**SET PROBLEM**
Repeat the lines verbatim, starting from the line with "The height and width of the screenshot is (900, 1200)." up to and including the line with "Looking at the screenshot, I should click(10, 50).".

**GIVEN DATA**

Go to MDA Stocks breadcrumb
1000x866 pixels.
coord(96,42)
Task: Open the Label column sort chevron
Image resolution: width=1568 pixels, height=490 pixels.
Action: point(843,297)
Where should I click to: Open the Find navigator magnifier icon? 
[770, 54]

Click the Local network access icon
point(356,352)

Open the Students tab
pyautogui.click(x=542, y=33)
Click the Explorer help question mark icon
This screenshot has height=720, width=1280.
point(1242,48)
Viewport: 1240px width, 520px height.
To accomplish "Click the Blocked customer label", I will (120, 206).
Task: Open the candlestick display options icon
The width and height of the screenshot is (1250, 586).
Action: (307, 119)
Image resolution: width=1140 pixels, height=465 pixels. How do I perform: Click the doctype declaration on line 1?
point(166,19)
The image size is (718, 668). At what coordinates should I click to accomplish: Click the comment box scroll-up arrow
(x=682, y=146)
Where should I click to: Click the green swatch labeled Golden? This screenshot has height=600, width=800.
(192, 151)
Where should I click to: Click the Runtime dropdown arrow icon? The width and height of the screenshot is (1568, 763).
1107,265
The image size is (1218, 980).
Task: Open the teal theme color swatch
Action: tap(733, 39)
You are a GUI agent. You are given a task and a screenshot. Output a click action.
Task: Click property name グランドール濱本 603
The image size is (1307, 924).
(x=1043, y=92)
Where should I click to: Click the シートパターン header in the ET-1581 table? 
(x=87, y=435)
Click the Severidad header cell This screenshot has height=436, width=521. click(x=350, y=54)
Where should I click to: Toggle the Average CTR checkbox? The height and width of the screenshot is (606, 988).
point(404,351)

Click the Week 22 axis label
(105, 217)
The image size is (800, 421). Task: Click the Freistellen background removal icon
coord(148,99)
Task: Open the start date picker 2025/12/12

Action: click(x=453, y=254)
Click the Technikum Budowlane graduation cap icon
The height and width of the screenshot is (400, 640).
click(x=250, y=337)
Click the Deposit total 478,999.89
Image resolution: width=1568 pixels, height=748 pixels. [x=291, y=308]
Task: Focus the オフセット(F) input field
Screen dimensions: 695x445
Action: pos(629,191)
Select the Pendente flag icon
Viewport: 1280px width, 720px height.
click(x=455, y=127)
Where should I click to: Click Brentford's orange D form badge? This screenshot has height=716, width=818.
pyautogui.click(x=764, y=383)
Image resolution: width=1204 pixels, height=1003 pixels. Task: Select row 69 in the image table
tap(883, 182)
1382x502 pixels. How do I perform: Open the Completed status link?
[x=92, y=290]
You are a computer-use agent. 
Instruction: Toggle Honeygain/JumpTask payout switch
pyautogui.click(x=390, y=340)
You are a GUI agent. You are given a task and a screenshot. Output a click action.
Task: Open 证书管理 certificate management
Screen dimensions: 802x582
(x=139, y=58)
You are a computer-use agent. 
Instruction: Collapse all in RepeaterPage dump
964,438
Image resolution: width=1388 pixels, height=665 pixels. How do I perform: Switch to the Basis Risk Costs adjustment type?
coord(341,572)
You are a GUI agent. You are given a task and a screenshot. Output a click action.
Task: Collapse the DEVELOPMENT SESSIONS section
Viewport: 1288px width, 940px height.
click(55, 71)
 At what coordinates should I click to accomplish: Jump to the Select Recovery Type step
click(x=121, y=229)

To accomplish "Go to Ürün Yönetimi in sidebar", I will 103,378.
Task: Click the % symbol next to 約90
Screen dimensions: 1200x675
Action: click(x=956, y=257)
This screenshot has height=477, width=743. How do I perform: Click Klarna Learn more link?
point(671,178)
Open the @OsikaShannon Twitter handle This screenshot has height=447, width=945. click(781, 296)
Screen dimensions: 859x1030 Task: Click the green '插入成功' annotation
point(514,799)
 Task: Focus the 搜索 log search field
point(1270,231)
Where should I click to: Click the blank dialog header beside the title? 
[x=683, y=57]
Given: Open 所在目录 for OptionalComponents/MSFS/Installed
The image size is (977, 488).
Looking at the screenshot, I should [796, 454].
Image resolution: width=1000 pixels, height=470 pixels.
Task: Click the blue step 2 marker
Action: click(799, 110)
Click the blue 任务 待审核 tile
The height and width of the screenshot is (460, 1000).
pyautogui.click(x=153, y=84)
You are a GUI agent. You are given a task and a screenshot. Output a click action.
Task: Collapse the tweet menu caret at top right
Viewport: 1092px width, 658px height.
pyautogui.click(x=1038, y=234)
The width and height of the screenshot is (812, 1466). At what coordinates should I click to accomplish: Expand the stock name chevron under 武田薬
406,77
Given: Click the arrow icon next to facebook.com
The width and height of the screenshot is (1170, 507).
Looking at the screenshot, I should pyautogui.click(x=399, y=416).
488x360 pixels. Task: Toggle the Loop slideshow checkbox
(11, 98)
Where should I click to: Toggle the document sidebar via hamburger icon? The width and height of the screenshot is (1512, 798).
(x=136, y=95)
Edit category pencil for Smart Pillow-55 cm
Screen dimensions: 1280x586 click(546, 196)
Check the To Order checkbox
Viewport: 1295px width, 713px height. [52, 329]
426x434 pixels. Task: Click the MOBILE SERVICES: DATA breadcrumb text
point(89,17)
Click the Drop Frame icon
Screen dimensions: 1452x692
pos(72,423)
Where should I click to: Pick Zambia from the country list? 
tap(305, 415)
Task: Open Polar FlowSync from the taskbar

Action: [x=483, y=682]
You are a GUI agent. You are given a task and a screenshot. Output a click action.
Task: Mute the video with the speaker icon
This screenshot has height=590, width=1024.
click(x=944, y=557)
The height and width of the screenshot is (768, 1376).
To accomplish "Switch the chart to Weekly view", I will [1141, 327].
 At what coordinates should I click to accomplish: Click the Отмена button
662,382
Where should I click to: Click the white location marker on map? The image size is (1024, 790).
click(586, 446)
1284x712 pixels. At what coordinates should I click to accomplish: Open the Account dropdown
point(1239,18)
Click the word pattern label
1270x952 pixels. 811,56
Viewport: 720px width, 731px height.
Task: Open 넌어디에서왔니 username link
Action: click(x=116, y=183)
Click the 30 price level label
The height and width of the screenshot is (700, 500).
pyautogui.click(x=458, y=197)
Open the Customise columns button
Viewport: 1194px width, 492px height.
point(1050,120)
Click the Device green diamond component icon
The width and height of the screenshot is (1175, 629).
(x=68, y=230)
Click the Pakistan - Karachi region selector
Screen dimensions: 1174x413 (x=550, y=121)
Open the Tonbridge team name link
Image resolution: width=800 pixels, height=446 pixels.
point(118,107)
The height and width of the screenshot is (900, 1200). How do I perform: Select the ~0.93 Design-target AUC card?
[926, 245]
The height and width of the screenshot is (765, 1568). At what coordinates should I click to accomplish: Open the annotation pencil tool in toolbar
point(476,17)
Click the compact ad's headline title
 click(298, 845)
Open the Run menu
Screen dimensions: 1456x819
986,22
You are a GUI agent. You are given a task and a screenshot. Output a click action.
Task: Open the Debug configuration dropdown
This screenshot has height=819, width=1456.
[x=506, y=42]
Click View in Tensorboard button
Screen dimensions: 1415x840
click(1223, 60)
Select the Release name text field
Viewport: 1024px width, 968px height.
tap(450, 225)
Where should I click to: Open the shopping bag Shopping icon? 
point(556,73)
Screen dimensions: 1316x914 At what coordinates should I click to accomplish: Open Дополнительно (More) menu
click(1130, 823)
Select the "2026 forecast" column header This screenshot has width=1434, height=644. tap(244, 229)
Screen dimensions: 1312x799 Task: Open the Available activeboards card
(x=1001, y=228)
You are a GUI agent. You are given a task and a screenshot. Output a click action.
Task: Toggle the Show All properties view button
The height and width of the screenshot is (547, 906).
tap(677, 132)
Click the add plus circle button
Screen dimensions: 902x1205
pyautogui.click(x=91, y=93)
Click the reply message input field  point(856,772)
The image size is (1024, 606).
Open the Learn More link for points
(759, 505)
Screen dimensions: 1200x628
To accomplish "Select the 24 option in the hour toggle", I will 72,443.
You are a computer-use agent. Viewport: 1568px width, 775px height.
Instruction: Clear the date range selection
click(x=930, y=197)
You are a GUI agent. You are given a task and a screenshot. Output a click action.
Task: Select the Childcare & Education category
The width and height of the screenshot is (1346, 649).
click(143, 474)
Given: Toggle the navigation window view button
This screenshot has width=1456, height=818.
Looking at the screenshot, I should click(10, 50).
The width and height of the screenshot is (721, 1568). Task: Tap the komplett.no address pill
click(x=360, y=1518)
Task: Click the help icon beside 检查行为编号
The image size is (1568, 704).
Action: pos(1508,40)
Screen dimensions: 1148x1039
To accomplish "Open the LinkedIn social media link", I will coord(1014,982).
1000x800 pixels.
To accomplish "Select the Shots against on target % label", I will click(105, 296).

**WRITTEN SOLUTION**
The height and width of the screenshot is (900, 1200). How do I perform: Select the ~0.93 Design-target AUC card?
[926, 245]
The height and width of the screenshot is (765, 1568). At what coordinates should I click to accomplish: Open the annotation pencil tool in toolbar
point(476,17)
Click the compact ad's headline title
 click(298, 845)
Open the Run menu
Screen dimensions: 1456x819
986,22
You are a GUI agent. You are given a task and a screenshot. Output a click action.
Task: Open the Debug configuration dropdown
This screenshot has height=819, width=1456.
[x=506, y=42]
Click View in Tensorboard button
Screen dimensions: 1415x840
click(1223, 60)
Select the Release name text field
Viewport: 1024px width, 968px height.
tap(450, 225)
Where should I click to: Open the shopping bag Shopping icon? 
point(556,73)
Screen dimensions: 1316x914 At what coordinates should I click to accomplish: Open Дополнительно (More) menu
click(1130, 823)
Select the "2026 forecast" column header This screenshot has width=1434, height=644. tap(244, 229)
Screen dimensions: 1312x799 Task: Open the Available activeboards card
(x=1001, y=228)
You are a GUI agent. You are given a task and a screenshot. Output a click action.
Task: Toggle the Show All properties view button
The height and width of the screenshot is (547, 906).
tap(677, 132)
Click the add plus circle button
Screen dimensions: 902x1205
pyautogui.click(x=91, y=93)
Click the reply message input field  point(856,772)
The image size is (1024, 606).
Open the Learn More link for points
(759, 505)
Screen dimensions: 1200x628
To accomplish "Select the 24 option in the hour toggle", I will 72,443.
You are a computer-use agent. Viewport: 1568px width, 775px height.
Instruction: Clear the date range selection
click(x=930, y=197)
You are a GUI agent. You are given a task and a screenshot. Output a click action.
Task: Select the Childcare & Education category
The width and height of the screenshot is (1346, 649).
click(143, 474)
Given: Toggle the navigation window view button
This screenshot has width=1456, height=818.
Looking at the screenshot, I should click(10, 50).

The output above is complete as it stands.